About string length, terminating NUL, etc

2020-02-06 10:04发布

问题:

I'm currently learning C and I'm confused with differences between char array and string, as well as how they work.

Question 1:

Why is there a difference in the outcomes of source code 1 and source code 2?

Source code 1:

#include <stdio.h>
#include <string.h>

int main(void)
{
    char c[2]="Hi";
    printf("%d\n", strlen(c));   //returns 3 (not 2!?)
    return 0;
}

Source code 2:

#include <stdio.h>
#include <string.h>

int main(void)
{
    char c[3]="Hi";
    printf("%d\n", strlen(c));   //returns 2 (not 3!?)
    return 0;
}

Question 2:

How is a string variable different from a char array? How to declare them with the minimum required index numbers allowing \0 to be stored if any (please read the codes below)?

char name[index] = "Mick";   //should index be 4 or 5?

char name[index] = {'M', 'i', 'c', 'k'};   //should index be 4 or 5?

#define name "Mick"   //what is the size? Is there a \0?

Question 3:

Does the terminating NUL ONLY follow strings but not char arrays? So the actual value of the string "Hi" is [H][i][\0] and the actual value of the char array "Hi" is [H][i]?

Question 4:

Suppose c[2] is going to store "Hi" followed by a \0 (not sure how this is done, using gets(c) maybe?). So where is the \0 stored? Is it stored "somewhere" after c[2] to become [H][i]\0 or will c[2] be appended with a \0 to become c[3] which is [H][i][\0]?

It is quite confusing that sometimes there is a \0 following the string/char array and causes trouble when I compare two variables by if (c1==c2) as it most likely returns FALSE (0).

Detailed answers are appreciated. But keeping your answer brief helps my understanding :) Thank you in advance!

回答1:

Answer 1: In code 1 you have a char array that is not a string; in code 2 you have a char array that is also a string.

Answer 2: A string is a char array in which (at least) one element has the value 0; if you leave the size part empty, the compiler will automatically fill it with the minimum possible value.

char astring[] = "foobar"; /* compiler automagically uses 7 for size */
printf("%d\n", (int)sizeof astring);

Answer 3: a char array in which one of the elements is NUL is a string; a char array where no elements are NUL is not a string.

Answer 4: an array defined to hold two elements (char c[2];) cannot hold three elements. If it is going to be a string it can only be the empty string or a string with 1 character.



回答2:

Question 1:

Why is there a difference in the outcomes of source code 1 and source code 2?

Source code 1:

#include <stdio.h>
#include <string.h>

int main()
{
    char c[2]="Hi";
    printf("%d", strlen(c));   //returns 3 (not 2!?)
    getchar();
}

Source code 2:

#include <stdio.h>
#include <string.h>

int main()
{
    char c[3]="Hi";
    printf("%d", strlen(c));   //returns 2 (not 3!?)
    getchar();
}

answer: Because in the first case, c[] is only holding "Hi". strlen looks for a zero at the end, and, depending on exactly what is behind c[] finds one sooner or later, or crashes. We can't say without knowing exactly what is in the memory behind the c[] array.

Question 2:

How is a string variable different from a char array? How to declare them with the minimum required index numbers allowing \0 to be stored if any (please read the codes below)?

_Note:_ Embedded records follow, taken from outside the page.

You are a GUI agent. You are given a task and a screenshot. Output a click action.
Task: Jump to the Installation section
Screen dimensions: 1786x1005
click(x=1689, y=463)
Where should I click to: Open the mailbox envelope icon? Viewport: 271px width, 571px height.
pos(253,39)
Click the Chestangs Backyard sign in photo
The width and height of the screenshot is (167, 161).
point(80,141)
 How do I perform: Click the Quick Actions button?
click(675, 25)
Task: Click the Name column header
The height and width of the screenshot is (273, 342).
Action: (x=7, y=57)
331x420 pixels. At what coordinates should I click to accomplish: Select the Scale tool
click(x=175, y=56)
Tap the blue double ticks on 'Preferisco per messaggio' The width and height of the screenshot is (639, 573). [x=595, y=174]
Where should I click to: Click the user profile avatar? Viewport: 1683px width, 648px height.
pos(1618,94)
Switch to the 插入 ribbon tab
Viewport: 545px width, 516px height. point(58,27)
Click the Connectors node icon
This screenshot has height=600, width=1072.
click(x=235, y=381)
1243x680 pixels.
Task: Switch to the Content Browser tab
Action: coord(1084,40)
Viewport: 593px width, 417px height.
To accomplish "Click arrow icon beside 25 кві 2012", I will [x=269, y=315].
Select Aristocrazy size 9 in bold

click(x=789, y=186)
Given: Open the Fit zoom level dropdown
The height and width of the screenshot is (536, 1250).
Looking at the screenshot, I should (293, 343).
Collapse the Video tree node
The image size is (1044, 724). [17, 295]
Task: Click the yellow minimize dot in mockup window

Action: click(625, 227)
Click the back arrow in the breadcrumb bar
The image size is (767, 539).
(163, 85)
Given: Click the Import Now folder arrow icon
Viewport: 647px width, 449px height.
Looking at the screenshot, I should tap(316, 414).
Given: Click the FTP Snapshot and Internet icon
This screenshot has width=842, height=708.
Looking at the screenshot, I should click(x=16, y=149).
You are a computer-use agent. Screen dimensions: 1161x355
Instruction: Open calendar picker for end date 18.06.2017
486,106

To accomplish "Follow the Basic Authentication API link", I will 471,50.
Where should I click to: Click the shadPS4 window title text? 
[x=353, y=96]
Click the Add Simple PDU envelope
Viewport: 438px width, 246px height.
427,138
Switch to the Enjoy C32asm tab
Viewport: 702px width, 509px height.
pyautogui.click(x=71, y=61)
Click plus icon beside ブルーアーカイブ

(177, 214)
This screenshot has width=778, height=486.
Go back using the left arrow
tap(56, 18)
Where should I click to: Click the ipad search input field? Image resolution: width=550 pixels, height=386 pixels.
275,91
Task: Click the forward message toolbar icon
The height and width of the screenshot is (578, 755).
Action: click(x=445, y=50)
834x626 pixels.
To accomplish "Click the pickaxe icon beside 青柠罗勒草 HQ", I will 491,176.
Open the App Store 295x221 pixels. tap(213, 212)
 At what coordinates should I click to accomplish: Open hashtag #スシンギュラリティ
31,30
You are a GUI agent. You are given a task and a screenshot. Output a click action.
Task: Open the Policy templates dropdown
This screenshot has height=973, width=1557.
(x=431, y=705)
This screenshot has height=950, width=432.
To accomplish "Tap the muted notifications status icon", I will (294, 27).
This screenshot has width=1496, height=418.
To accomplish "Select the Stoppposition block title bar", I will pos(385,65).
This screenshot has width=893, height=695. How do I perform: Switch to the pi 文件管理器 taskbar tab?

char name[index] = "Mick";   //should index be 4 or 5?

char name[index] = {'M', 'i', 'c', 'k'};   //should index be 4 or 5?

answer Really depends on what you want to do. Probably 5 if you want to actually use the content as a string. But there's nothing saying you can't store "Mick" in a 4 character array - you just can't use strlen to find out how long it is, because strlen will continue to 5 and quite possibly (much) further to find the length, and if there is no zero in the next several memory locations, it could lead to a crash, because eventually, there won't be valid memory addresses to read.

#define name "Mick" //what is the size? Is there a \0?

This has absolutely no size at all, until you use name somwhere. #defines are not part of what the compiler sees - the pre-processor will replace name with "Mick" if you use name anywhere - and hopefully, that's in a place the compiler can make sense of. And then the same rules apply as in previous answer - it depends on how you want to use the array of characters. For correct operation with strlen, strpy, and nearly all other str... functions, you need a zero at the end.

Question 3:

Does the terminating null ONLY follow strings but not char arrays? So the actual value of the string "Hi" is [H][i][\0] and the actual value of the char array "Hi" is [H][i]?

Yes, no, maybe. It all depends on how you USE the "Hi" string literal (that's the technical name for 'something within double quotes'). If the compiler is "allowed", it will put a zero at the end. But if you initialize an array to a given size, it will stuff the bytes in there, and if there isn't room for a zero, that's your problem, not the compiler's.

Question 4:

Suppose c[2] is going to store "Hi" followed by a \0 (not sure how this is done, using gets(c) maybe?). So where is the \0 stored? Is it stored "somewhere" after c[2] to become [H][i]\0 or will c[2] be appended with a \0 to become c[3] which is [H][i][\0]?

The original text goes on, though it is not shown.